__Task to complete__. Examine each line of the data, and copy the ones containing "Open".

START Material provided

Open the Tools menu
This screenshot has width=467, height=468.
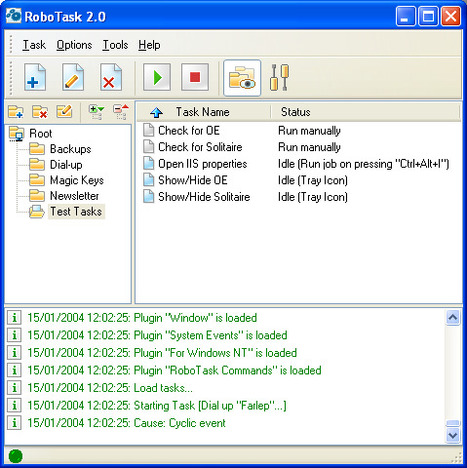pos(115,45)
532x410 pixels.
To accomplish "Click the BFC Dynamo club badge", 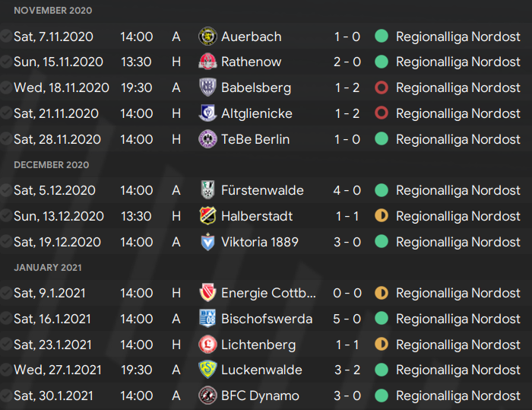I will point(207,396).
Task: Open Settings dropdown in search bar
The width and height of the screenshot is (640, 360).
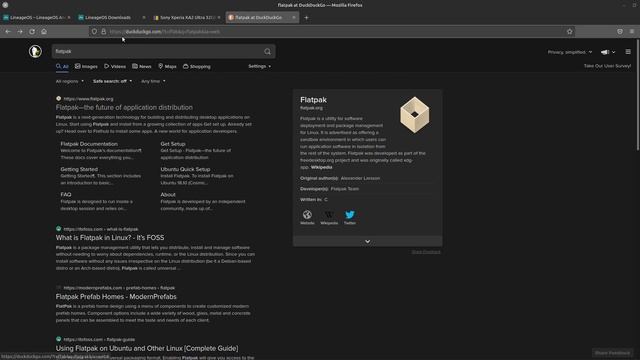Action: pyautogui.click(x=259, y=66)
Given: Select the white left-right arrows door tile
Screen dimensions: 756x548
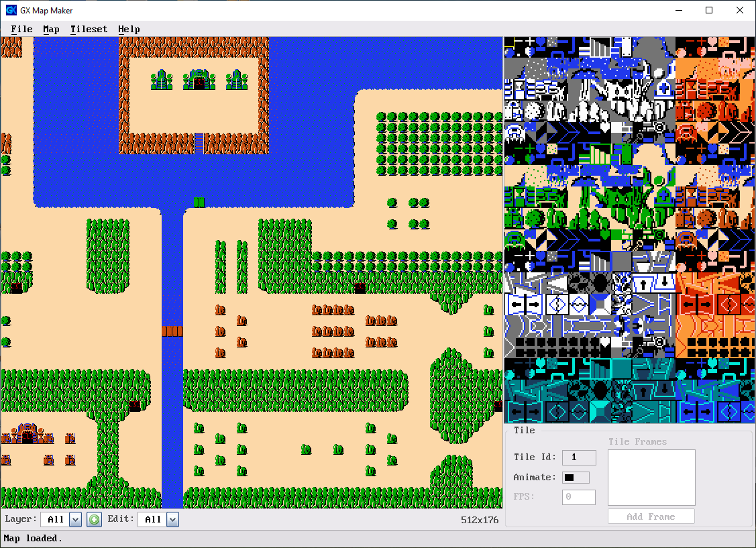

END Material provided

__Answer to this exercise__.
Open the Tools menu
Task: Open Settings dropdown in search bar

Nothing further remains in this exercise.